Sin embargo, no se trata solamente de evitar pérdidas. La crianza sobre lías aporta una dimensión de estabilidad y complejidad que no puede obtenerse por otras vías: los polisacáridos y manoproteínas liberados durante la autólisis favorecen la formación de pigmentos poliméricos —más estables, más longevos— y contribuyen a una textura más sedosa y una sensación en boca más redonda (Echeverrigaray et al., 2020; Mazauric & Salmon, 2005).

Cuando este proceso se conjuga con el contacto controlado con madera, se construye un entorno protector donde los pigmentos resisten mejor la oxidación y el desgaste sensorial (Carpena et al., 2020).
La selección de la levadura, por tanto, deja de ser un asunto únicamente fermentativo: se convierte en una decisión estética. Elegir una cepa u otra es elegir el futuro cromático del vino.



Conclusiones

El color del vino es una obra silenciosa de las levaduras. Cuando alzamos una copa de vino tinto frente a la luz, rara vez pensamos en las innumerables batallas químicas que se libraron para lograr esos rojos profundos, esos violetas brillantes o esa elegancia que anuncia calidad. Sin embargo, detrás de cada tono existe una historia microscópica protagonizada por organismos que transformaron la fruta en cultura líquida: las levaduras.

S cerevisiae no solo fermenta; construye color, lo defiende y lo proyecta hacia el futuro. Sus paredes celulares capturan parte del brillo inicial, sí, pero también ayudan a que el vino gane estabilidad, permanencia, identidad. En su muerte, la levadura regala al vino nuevas estructuras que lo enriquecen en boca, en aroma y en apariencia. Es un acto de servicio silencioso, una forma de legado.
Cada decisión enológica —la selección de la cepa, el manejo de lías, el tiempo de maceración, las condiciones de crianza— moldea esta expresión visual. Detrás de un vino que se mantiene vibrante a lo largo del tiempo, hay ciencia, precisión y un profundo conocimiento del rol de estos microorganismos.

Comprender esta interacción es comprender que el color del vino no es solo una cuestión estética: es una señal de vida, de transformación, de vínculos invisibles entre la uva, el tiempo y la levadura. Es patrimonio que se revela al mirar, pero nace en lo que no se ve.
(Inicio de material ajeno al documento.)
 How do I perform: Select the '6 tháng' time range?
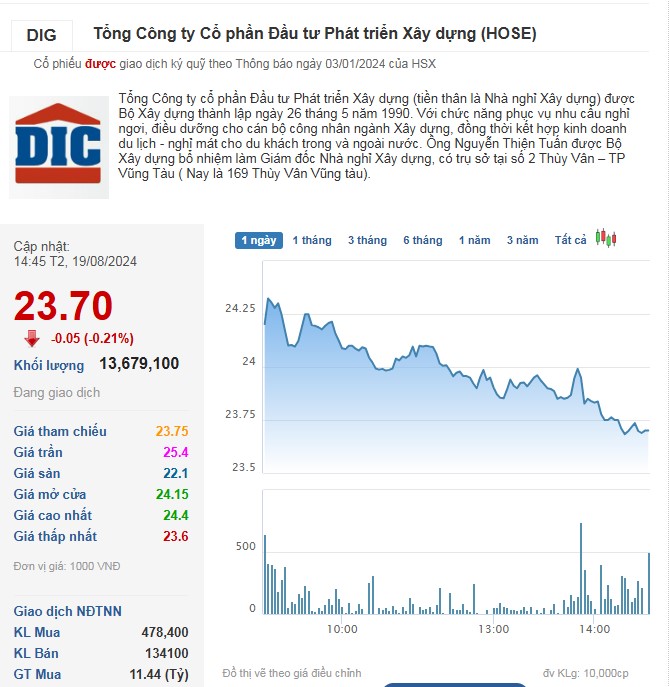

La próxima vez que un tinto deslumbre la mirada antes que el paladar, recordemos a quienes nunca se verán en la etiqueta, pero que hicieron posible esa belleza en movimiento: las levaduras que dieron su existencia para que el vino pudiera brillar.


(*) Sobre las autoras:

- Liliana Godoy Olivares es investigadora y académica en la Facultad de Agronomía y Sistemas Naturales de la UC, especializada en microbiología enológica. Su trabajo se enfoca en el estudio de levaduras y bacterias aplicadas a la fermentación del vino, explorando su genética, comportamiento y potencial biotecnológico. Lidera el laboratorio de Microbiología y Genética de Levaduras, donde impulsa investigación y divulgación sobre microbiología del vino y fermentaciones.

- Karina Rivas Moraga es agrónoma con especialización en enología y formación en microbiología y fisiología de la vid, dedicada al estudio de levaduras y procesos fermentativos en vinificación. Su enfoque integra ciencia, innovación y tradición para desarrollar vinos con identidad territorial y sostenibilidad.